[START The records]
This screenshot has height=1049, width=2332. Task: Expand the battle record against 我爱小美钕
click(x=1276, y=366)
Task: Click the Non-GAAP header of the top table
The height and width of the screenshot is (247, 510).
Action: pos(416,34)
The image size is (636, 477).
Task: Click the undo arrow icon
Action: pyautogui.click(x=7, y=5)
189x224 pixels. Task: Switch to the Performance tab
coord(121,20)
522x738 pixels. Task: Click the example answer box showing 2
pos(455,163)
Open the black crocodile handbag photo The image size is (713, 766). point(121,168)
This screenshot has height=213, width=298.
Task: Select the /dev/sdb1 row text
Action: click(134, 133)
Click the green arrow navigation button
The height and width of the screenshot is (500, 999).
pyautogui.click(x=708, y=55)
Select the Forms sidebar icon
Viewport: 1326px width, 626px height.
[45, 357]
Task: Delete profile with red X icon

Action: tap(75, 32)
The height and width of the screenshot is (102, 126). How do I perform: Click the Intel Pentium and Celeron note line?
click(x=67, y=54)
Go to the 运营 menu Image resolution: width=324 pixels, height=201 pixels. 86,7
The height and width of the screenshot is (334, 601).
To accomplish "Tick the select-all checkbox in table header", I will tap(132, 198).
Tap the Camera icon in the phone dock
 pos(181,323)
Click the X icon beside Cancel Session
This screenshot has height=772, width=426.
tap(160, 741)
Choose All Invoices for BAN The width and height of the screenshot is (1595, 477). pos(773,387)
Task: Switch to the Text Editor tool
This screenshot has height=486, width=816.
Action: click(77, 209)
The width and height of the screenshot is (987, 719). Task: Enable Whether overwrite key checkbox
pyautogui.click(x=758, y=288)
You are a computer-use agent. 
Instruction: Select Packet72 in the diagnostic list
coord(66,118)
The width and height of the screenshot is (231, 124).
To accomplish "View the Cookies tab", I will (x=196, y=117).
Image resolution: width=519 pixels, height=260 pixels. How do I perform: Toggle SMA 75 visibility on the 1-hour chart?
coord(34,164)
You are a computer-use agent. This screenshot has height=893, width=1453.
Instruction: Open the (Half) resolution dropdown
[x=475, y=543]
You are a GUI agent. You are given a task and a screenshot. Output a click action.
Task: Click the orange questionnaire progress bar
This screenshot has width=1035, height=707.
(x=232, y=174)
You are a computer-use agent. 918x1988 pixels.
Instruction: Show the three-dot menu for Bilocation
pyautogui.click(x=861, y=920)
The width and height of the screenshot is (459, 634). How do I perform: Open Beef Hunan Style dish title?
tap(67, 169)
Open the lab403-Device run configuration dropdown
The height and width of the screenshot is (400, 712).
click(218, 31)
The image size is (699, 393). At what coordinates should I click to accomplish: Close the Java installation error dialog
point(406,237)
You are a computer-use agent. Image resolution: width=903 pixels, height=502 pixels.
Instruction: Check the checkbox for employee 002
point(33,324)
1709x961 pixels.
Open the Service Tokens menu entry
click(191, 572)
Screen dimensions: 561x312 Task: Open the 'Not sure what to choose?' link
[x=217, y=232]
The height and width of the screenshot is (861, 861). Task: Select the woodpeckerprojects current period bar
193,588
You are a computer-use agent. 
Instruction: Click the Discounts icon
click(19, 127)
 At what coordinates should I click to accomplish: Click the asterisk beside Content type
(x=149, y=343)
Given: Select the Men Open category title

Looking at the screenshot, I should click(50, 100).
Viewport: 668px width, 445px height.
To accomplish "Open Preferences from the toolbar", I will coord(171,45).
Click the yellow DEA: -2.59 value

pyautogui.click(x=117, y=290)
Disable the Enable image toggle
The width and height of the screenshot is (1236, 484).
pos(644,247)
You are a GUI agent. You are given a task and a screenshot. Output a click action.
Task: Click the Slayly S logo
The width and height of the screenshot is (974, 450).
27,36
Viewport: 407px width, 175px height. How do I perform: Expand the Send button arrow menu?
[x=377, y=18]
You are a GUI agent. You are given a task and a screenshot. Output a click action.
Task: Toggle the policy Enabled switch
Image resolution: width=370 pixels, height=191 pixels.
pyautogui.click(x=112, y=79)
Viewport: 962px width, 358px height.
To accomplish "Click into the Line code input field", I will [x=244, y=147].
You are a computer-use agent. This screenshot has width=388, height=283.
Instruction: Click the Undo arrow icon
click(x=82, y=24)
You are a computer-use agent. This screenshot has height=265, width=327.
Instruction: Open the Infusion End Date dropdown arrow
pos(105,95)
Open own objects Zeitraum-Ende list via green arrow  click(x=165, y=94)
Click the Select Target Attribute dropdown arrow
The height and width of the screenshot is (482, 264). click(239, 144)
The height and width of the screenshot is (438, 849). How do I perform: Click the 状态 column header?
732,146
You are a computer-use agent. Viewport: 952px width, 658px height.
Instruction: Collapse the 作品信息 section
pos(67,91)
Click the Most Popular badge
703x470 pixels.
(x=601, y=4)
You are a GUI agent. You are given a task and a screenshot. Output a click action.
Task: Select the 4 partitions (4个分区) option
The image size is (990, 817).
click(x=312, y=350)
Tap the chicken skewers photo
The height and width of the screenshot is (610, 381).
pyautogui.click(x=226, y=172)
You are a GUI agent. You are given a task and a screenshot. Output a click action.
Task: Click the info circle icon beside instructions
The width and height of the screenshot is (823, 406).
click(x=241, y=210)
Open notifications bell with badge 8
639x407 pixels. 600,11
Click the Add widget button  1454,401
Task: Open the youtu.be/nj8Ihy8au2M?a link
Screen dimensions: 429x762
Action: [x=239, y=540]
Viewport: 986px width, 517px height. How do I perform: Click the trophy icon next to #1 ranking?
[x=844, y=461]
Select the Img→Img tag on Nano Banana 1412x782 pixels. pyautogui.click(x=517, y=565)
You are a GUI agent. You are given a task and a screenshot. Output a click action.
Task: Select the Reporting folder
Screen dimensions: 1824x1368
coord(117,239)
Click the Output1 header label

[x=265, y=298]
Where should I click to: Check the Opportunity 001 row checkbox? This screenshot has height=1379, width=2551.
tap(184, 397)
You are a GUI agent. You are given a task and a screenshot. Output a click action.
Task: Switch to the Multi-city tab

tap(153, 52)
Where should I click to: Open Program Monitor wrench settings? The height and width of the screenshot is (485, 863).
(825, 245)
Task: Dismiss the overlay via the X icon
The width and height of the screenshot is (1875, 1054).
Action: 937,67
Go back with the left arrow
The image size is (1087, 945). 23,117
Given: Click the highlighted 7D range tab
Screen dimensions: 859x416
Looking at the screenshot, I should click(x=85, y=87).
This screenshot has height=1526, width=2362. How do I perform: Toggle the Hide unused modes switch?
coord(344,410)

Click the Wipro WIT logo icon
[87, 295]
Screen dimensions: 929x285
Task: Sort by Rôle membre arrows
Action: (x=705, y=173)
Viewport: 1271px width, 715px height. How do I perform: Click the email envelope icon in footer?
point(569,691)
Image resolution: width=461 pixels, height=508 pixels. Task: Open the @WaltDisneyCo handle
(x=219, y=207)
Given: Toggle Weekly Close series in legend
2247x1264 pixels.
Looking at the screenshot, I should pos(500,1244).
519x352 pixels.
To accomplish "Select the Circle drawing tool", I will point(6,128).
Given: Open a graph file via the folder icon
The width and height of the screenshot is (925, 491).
[END The records]
_Short problem_
Quote the listing verbatim, beginning at the line that contains "At what coordinates should I click to accomplish: Click" and ending after the line that contains "I will coord(171,45).", with both of those lines included.

_Answer to this problem_
 At what coordinates should I click to accomplish: Click the asterisk beside Content type
(x=149, y=343)
Given: Select the Men Open category title

Looking at the screenshot, I should click(50, 100).
Viewport: 668px width, 445px height.
To accomplish "Open Preferences from the toolbar", I will coord(171,45).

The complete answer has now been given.